Nafasku tersengal-sengal karena berlari.
"Apa ada yang bisa ku bantu?" tanyaku.
"Ada."
"apa? Biar ku bantu."
"Bantu lihat-lihat." Ucapnya.
Aku memutar bola mata. "Aku ingin membantu karena bosan."
"Bukannya kalau kamu di sini sudah pasti akan bosan?" ucapnya sarkas.
"Iya memang. Tapi aku kan nggak punya tempat untuk di datangi."
"Sini ku bantu menyemprot." Aki merebut semprotan di tangannya.
"Tidak. Kau ingat hari pertama kamu kesini. Sudah cukup membuat aku trauma."

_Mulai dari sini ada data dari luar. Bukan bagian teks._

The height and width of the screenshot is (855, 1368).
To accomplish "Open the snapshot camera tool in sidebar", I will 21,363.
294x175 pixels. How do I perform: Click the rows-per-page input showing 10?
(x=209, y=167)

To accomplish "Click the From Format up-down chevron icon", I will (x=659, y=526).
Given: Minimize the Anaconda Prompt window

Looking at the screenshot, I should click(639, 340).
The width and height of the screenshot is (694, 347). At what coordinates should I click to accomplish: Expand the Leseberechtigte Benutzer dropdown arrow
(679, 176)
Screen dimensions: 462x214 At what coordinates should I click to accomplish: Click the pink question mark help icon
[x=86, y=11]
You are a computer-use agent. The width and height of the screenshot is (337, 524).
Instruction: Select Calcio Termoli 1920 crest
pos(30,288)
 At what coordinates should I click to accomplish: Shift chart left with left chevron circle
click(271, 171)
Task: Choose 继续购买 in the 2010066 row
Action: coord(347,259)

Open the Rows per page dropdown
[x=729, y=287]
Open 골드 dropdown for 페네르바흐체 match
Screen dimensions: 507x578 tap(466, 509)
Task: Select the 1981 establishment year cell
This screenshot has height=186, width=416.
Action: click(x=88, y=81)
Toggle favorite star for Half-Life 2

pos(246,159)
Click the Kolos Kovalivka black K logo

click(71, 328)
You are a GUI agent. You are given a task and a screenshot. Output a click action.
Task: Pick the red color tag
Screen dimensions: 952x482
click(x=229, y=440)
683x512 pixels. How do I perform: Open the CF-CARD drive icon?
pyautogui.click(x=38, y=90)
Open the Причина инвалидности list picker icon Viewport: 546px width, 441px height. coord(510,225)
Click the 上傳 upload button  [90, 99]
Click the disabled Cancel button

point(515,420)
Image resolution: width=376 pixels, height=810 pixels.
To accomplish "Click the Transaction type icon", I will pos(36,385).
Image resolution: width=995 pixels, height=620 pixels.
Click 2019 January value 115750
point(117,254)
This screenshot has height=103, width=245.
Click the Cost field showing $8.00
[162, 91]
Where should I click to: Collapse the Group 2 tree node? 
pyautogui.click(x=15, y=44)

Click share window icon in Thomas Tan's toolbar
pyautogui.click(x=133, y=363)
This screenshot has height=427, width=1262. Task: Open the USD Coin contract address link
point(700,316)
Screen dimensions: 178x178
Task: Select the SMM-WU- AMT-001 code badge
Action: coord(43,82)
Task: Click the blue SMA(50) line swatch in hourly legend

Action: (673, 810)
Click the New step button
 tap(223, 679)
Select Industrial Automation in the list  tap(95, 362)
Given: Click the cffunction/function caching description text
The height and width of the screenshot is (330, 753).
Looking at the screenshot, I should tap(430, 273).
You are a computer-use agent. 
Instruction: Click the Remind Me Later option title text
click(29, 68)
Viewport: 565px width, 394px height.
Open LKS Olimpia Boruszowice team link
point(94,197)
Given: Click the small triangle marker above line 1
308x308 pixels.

"itu kan kecelakaan To. Kenapa di bahas terus."
"Sudah kamu duduk saja di situ. Nanti kalau aku pindah kamu ikuti aku." Ucapnya.
Hmmmh.. aku menghela nafas keras.
"Lagian hoby kok kabur tanpa rencana." Ucapnya.
"Yang kabur itu siapa. Aku itu lagi cari wangsit." Jawabku.
Sementara itu Santo menyemprot pohon demi pohon dari sisi ke sisi.
"Kenapa masih kerja kalau kamu belum di bayar To."
"Kami memang belum dibayar Nti. Tapi kami lebih takut di pecat. Di sini jauh dari rumah dan peradaban. Mau lari kemana kami kalau enggak bawa bekal." Ucapnya.
Benar juga ucapan Santo. Mereka harus terpaksa kerja karena menunggu gaji terkumpul.